Sobre las lágrimas de Piqué

Sobre las lágrimas de Piqué

De pronto, el mundo al revés

ARANTZA FURUNDARENA

Las lágrimas de Gerard Piqué iban dedicadas a sus paisanos votantes que el domingo se estrellaron contra una urna precintada, una cachiporra o una pelota de goma... Sí, muy triste. Lamentable. Pero me pregunto qué otra celebridad llorará en público por las, a mi juicio, auténticas víctimas de todo este lío. Gente como mi amiga Nuria, catalana de pura cepa que, sin comérselo ni bebérselo, ha asistido en los últimos años atónita a la expansión en forma de epidemia de un virus que inflama la vena patriótica hasta la histeria y la paranoia, una grave enfermedad social para la que urge inventar algún tipo de Ibuprofeno (distinto al contraproducente jarabe de palo del torpe Rajoy).

La gente como Nuria puede ser crítica con el gobierno central pero no por ello necesita inventarse una patria (casualmente siempre mejor y moralmente superior a la del vecino) ni darle la vuelta a todo lo conquistado (por ejemplo, la costumbre de votar en autonómicas, generales, municipales...), ni emprender una carrera suicida hacia un presunto paraíso del que de momento solo se vislumbra un horizonte infernal. Gente que no aspira a que una frontera le solucione la vida, que siendo catalana no siente ni un orgullo desmedido ni tampoco un rechazo insuperable hacia la nacionalidad que figura en su pasaporte. Gente que se siente relativamente bien en la piel (de toro) que habita y que no se despierta cada mañana con la imperiosa necesidad de arrancársela a jirones. Gente que ante el avance imparable de la pandemia está empezando a pensar en dejar la tierra en la que nació y a la que creía pertenecer hasta que unos que se dicen más catalanes que ella decidieron señalarla con el dedo y colgarle la gratuita etiqueta de facha. A ella, que en la Transición luchó por las libertades y siempre ha votado a la izquierda...

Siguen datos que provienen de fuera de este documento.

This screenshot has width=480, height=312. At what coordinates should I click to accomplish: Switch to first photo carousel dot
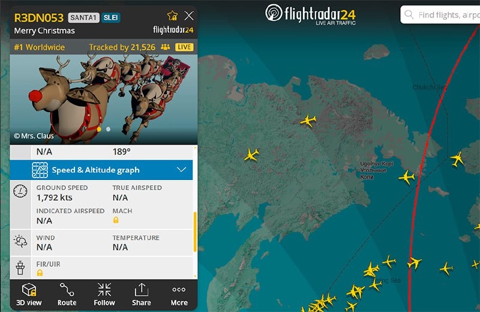tap(99, 129)
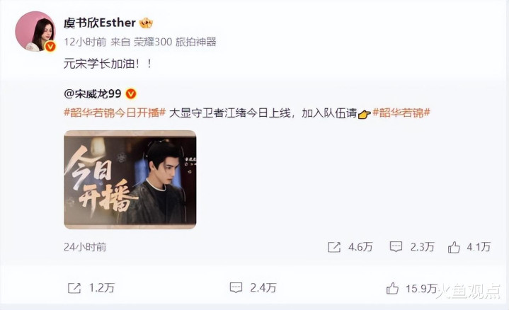The image size is (509, 310).
Task: Open the @宋威龙99 mention link
Action: [93, 94]
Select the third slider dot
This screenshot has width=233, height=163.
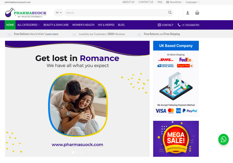81,152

De pronto, el mundo al revés: los que han contraído la inflamación te dicen que el enfermo eres tú. Como les ocurría a los indios en 'Bailando con lobos', me cuenta Nuria que el territorio para los no contagiados es cada vez más estrecho. Que el patrioterismo y el populismo barato lo van invadiendo todo. ¿Qué hacer cuando un delirio colectivo amenaza con dejarte sin tierra bajo los pies? Por gente como su paisana Nuria debería llorar Piqué.